De los jihadistas asusta su salvajismo, pero también que sean capaces de hacerse explotar a sí mismos y perder la vida con tal de llevarse consigo la mayor cantidad posible de civiles. A diferencia de ellos, un soldado de un ejército occidental va al frente cobijado por un sistema cuidadosamente diseñado para reducir al mínimo el peligro de morir. Pero la experiencia y el sentido común indican que, a pesar de eso, las chances de morir son muy altas. Por cada joven que se enlista para ir al frente hay miles que no lo hacen y en cambio se dedican a actividades infinitamente más seguras y gratificantes. Habría que preguntarse por qué un joven toma una decisión tan extrema, cuál es su estabilidad emocional, cómo es su relación con la violencia y qué papel jugó en su desarrollo personal. Seguramente correría menos peligro si se cruzara con alguien que intentara convencerlo de que hay otras formas de ganarse la vida que no involucran la violencia extrema, y que si decide salir a luchar con las armas contra las injusticias, en el camino seguramente le va a tocar cometer otras injusticias cuyas consecuencias son mucho peores de lo que se imagina. Pero nada de esto se lo diría un reclutador del ejército, así que si tiene la desgracia de toparse con uno, las probabilidades de perder la vida comienzan a aumentar.
El salvajismo de los líderes jihadistas es tal que no sólo eligen como objetivo de sus ataques las grandes concentraciones de civiles, sino que además buscan que tengan un peso simbólico que multiplique el miedo y la angustia de los habitantes del país agredido. La estrategia de Occidente es diferente: bombardear objetivos terroristas haciendo un esfuerzo para que las bombas no alcancen a la población civil. Pero la experiencia y el sentido común indican que en estas ofensivas siempre mueren civiles. Si lo que se quiere es proteger a la población civil, más razonable que tratar de reducir las bajas sería cuestionarse si las muertes que inevitablemente se van a producir con los bombardeos están justificadas. Tratar de matar a la menor cantidad posible de civiles es muy diferente de proteger a la población civil.
Las potencias occidentales desarrollan a partir del racionalismo avances científicos y culturales que permiten mejorar la vida no sólo de sus habitantes sino también del resto de la humanidad, pero eso no quiere decir que todo lo que hacen sea racional. La guerra es una confrontación de fuerzas, no de ideas, y para ganar no hay que tener razón, hay que ser más fuerte. Una bala no hace menos daño por haber sido disparada por un soldado del país que construyó el telescopio Hubble. No es sensato pensar que quienes deciden hacer las cosas por la razón o por la fuerza van a ser más razonables cuando se juegan por lo segundo que aquellos que lo eligieron desde un principio. La conducta de los jihadistas es salvaje, pero no irracional. Más bien sigue la lógica de un sistema salvaje e irracional.

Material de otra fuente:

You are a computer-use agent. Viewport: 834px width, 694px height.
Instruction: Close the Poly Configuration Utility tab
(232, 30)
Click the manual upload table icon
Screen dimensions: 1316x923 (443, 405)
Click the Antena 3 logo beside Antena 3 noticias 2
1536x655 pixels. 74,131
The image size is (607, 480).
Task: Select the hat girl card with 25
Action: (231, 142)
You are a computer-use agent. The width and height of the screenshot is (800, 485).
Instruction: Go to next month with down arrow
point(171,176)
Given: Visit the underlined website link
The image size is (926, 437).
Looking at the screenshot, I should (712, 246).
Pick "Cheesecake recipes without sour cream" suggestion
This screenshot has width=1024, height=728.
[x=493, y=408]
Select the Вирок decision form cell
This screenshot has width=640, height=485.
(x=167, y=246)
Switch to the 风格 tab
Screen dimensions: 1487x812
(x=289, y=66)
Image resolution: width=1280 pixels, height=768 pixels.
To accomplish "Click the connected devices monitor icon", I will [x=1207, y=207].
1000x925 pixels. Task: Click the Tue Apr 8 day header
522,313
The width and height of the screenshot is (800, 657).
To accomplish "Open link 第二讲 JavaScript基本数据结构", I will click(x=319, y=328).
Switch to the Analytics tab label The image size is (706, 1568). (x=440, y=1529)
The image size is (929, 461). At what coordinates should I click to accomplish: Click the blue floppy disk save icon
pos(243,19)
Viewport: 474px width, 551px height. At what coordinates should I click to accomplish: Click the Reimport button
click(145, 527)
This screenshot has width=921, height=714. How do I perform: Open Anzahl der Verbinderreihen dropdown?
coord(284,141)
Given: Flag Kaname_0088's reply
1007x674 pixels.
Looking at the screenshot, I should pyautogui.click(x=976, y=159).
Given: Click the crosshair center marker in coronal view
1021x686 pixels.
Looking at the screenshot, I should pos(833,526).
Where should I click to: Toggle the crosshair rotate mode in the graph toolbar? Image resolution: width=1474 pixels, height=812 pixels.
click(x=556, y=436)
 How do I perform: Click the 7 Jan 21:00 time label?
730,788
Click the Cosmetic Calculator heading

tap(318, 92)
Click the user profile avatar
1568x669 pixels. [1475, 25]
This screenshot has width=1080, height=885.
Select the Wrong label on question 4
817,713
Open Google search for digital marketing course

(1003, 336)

No hay mucha cosa nueva en esta espiral de violencia; es un intercambio de agresiones que se salió de control. Occidente devuelve ataques y no lo hace con inteligencia, sino con miedo, odio y sed de venganza. Y es comprensible que así sea cuando millones de occidentales conviven todo el tiempo con las amenazas de terroristas determinados a hacerlos volar por los aires a ellos y sus familias, amenazas que concretan cada vez con más fuerza y frecuencia. Sería ilógico y hasta injusto pedirles que no reaccionen ante los ataques con ira sino con decisiones que resulten convenientes a largo plazo. No hay motivos para pensar que se debería apostar las fichas a Occidente a la hora de encontrar una solución racional al conflicto.
Por suerte no todos los países están metidos en el conflicto entre el islam y Occidente. Por suerte para ellos, porque no sufren las consecuencias, pero también por suerte para todos, porque la calma que se respira estando afuera de la espiral de violencia permite ver la situación con lucidez. No para ser salomónicos, al contrario, sino para trazar una línea lo más clara posible entre aquellos países que lograron o tuvieron la suerte de vivir en paz y aquellos que aún apuestan a la guerra. Si es cierto, tal como dicen los diplomáticos, que los países están unidos por un vínculo de amistad, entonces lo que necesitan las potencias occidentales no son aliados sino alguien que los trate con respeto, compasión, lucidez, honestidad y eventualmente les diga basta, hasta acá llegamos. Nada de eso tiene que ver con aliarse con ellos.